An extension bar is a long, generally solid piece of metal piping that allows a user to extend the reach of a socket wrench by as much as 12 inches (30.48 cm) or more. They are commonly employed to help reach bolts that are recessed or otherwise unreachable with a standard wrench. They are often used by mechanics and other related professions, who must loosen stiff or rusted bolts and work in compact spaces, like engine compartments.
An extension bar fits between a socket bit and a wrench, and allows the full torque created by a turn of the wrench to be transmitted along its length. This is invaluable in cases where, for instance, a bolt at the bottom of an engine by may originally have been installed at the factory, before the engine itself was installed. With the engine in place that bolt would become impossible to reach by hand or with an unmodified socket wrench.
Extension bars are commonly confused with breaker bars, as they are both often associated with garage work. They are very different tools, however, and certainly not interchangeable. While an extension bar adds effective length to the socket bit to help with reach, a breaker bar extends the length of a wrench's handle, increasing the maximum torque possible with a turn.
A breaker bar plays upon the way in which torque works, which is rotational force calculated as power multiplied by distance. This is important because, with hand tools, there is a physical limit to how much power can be applied by a human, determined by his own strength. Once this limit has been reached, the only way to further increase torque is to increase distance. This is known as mechanical advantage.
While a breaker bar, in essence, can be any piece of long, hollow metal extrusion that fits over the handle of a wrench, an extension bar must be finely turned to fit both the wrench end and the socket. The most common diameter for the connectors between these various parts is 3/8 of an inch (1 cm), though larger and smaller sizes are available.

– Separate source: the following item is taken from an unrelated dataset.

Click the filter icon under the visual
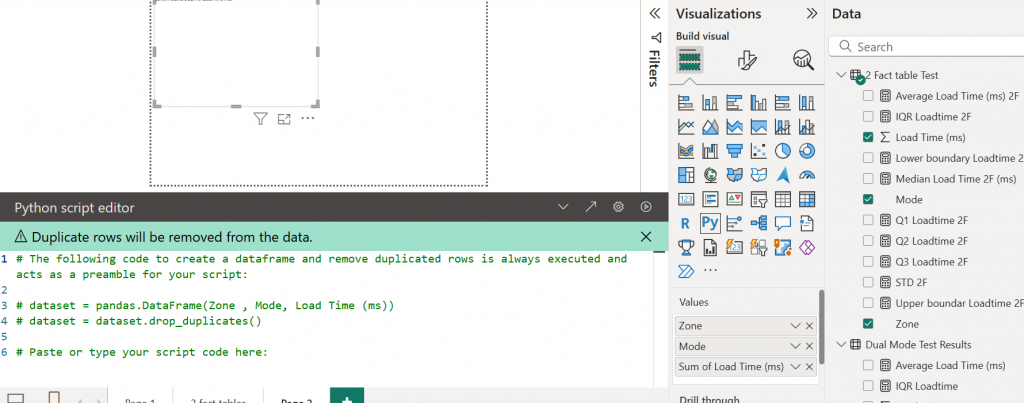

One common usage of an extension bar is with spark plug sockets. Spark plugs, which are an integral part of the ignition system in an internal combustion engine, require periodic replacement and must be unscrewed from their location in the engine, not unlike changing a light bulb. Spark plugs are not always easy to reach or put leverage on, however. In these cases, a special spark plug socket with rubber padding for grip may be connected through an extension bar, to a socket wrench, to easily loosen and pull out the plugs.